Procedure record-predicate
(record-predicate rtd)
Returns a procedure for testing membership in the type represented by
rtd. The returned procedure accepts exactly one argument and returns
a true value if the argument is a member of the indicated record type
or one of its subtypes; it returns a false value otherwise.
Procedure record-accessor
(record-accessor rtd field-name)
Returns a procedure for reading the value of a particular field of a
member of the type represented by rtd. The returned procedure
accepts exactly one argument which must be a record of the appropriate
type; it returns the current value of the field named by the symbol
field-name in that record. The symbol field-name must be a member of
the list of field-names in the call to make-record-type that created
the type represented by rtd, or a member of the field-names of the
parent type of the type represented by rtd.
Procedure record-updater
(record-updater rtd field-name)
Returns a procedure for writing the value of a particular field of a
member of the type represented by rtd. The returned procedure
accepts exactly two arguments: first, a record of the appropriate
type, and second, an arbitrary Scheme value; it modifies the field
named by the symbol field-name in that record to contain the given
value. The returned value of the updater procedure is unspecified. The
symbol field-name must be a member of the list of field-names in the
call to make-record-type that created the type represented by rtd,
or a member of the field-names of the parent type of the type
represented by rtd.
(record? obj)
Returns a true value if obj is a record of any type and a false value
otherwise. Note that record? may be true of any Scheme value; of
course, if it returns true for some particular value, then
record-type-descriptor is applicable to that value and returns an
appropriate descriptor.
Procedure record-type-descriptor
(record-type-descriptor record)
Returns a record-type descriptor representing the type of the given
record. That is, for example, if the returned descriptor were passed
to record-predicate, the resulting predicate would return a true value
when passed the given record. Note that it is not necessarily the case
that the returned descriptor is the one that was passed to
record-constructor in the call that created the constructor procedure
that created the given record.
Procedure record-type-name
(record-type-name rtd)
Returns the type-name associated with the type represented by rtd.
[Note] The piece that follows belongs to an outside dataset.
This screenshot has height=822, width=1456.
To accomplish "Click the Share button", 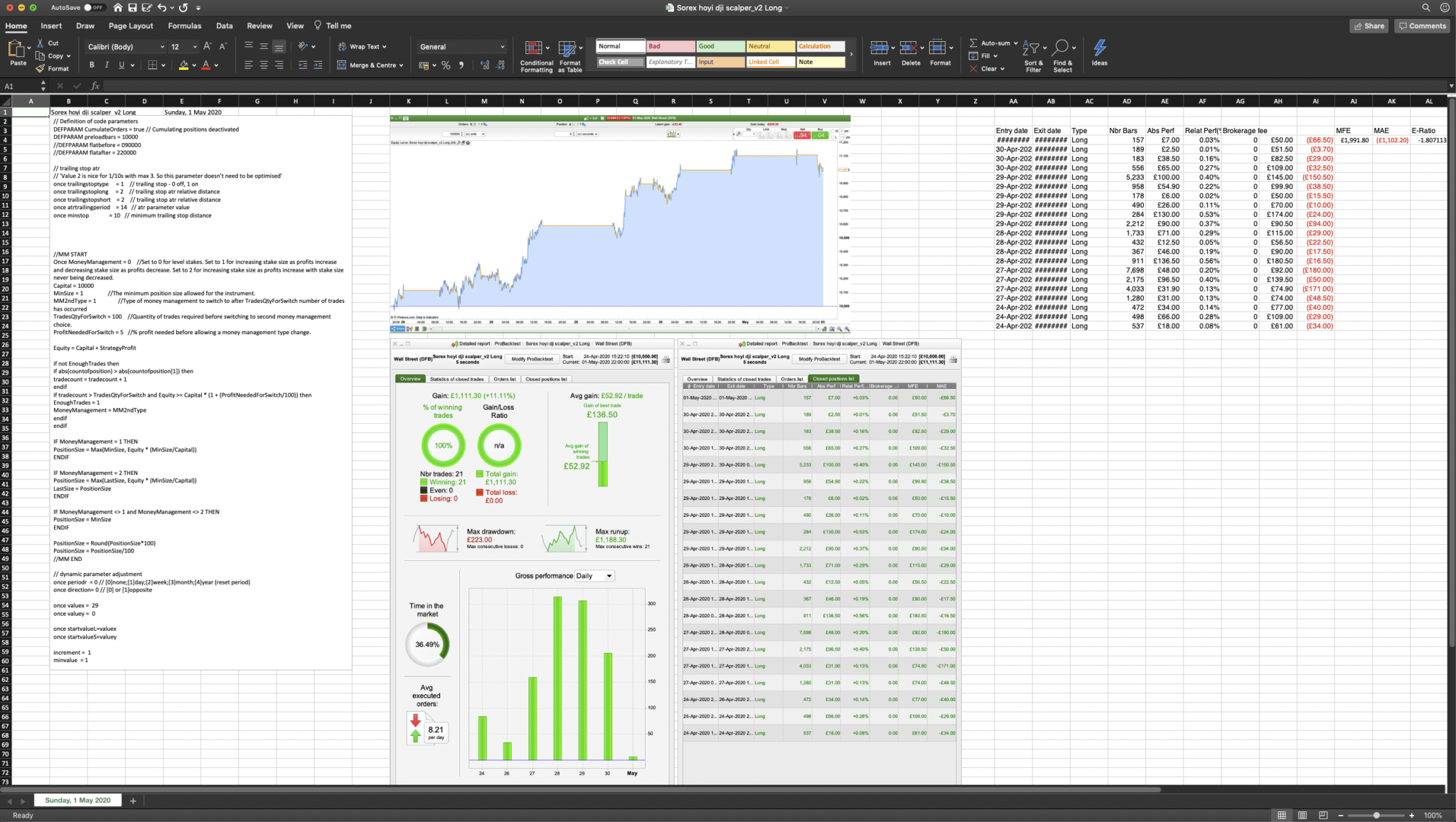I will point(1369,26).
The returned value is eqv? to the type-name argument given in the call
to make-record-type that created the type represented by rtd.
Procedure record-type-field-names
(record-type-field-names rtd)
Returns a list of the symbols naming the fields in members of the type
represented by rtd.
Procedure record-type-parent
(record-type-parent rtd)
Returns a record-type descriptor for the parent type of the type
represented by rtd, if that type has a parent type, or a false value
otherwise. The type represented by rtd has a parent type if the call
to make-record-type that created rtd provided the parent-rtd
argument.
Procedure record-type-extends?
(record-type-extends? rtd1 rtd2)
Returns a true value if the type represented by rtd1 is a subtype of
the type represented by rtd2 and a false value otherwise. A type s
is a subtype of a type t if s=t or if the parent type of s, if
it exists, is a subtype of t.
10.7.2. Implementation
The R6RS spouts some tendentious nonsense about procedural
records being slower than syntactic records, but this is not
true of Larceny's records, and is unlikely to be true of other
implementations either.
Larceny's procedural records are fairly efficient already,
and will become even more efficient in future versions as
interlibrary optimizations are added.
10.8. Input, Output, and Files
The (rnrs io ports) and (rnrs files) libraries now
provide a set of procedures that may supersede some
of the procedures described below.
If one of Larceny's procedures duplicates the semantics of
an R6RS procedure whose name is different, then Larceny's
name is deprecated.
Procedure close-open-files
(close-open-files ) => unspecified
Closes all open files.
Procedure console-input-port
(console-input-port ) => input-port
Returns a character input port such that no read from the port has
signalled an error or returned the end-of-file object.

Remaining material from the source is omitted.